**PROBLEM TO SOLVE**
Lines with "Click" in the records below: say how many there are, and add nothing.

**PROVIDED DATA**
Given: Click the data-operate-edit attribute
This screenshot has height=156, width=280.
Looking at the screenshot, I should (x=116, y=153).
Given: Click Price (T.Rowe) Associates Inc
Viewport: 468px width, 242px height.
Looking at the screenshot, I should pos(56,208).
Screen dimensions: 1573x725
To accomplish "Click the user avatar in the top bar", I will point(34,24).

--

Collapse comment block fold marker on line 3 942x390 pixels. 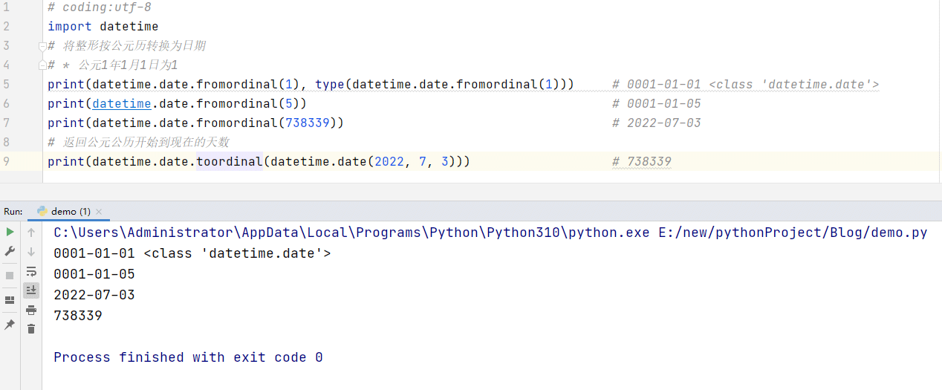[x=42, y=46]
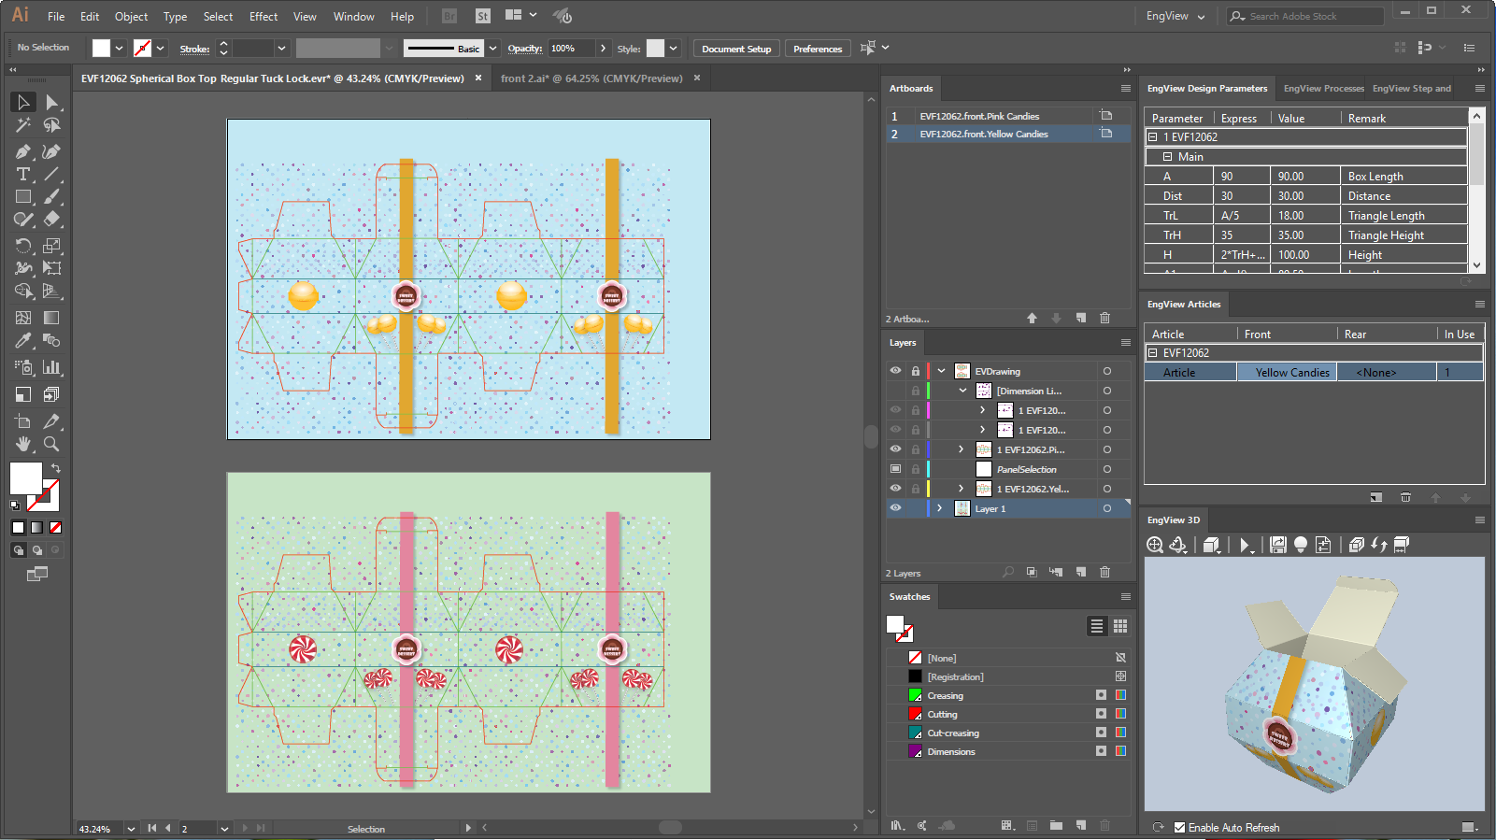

**ANSWER SECTION**
3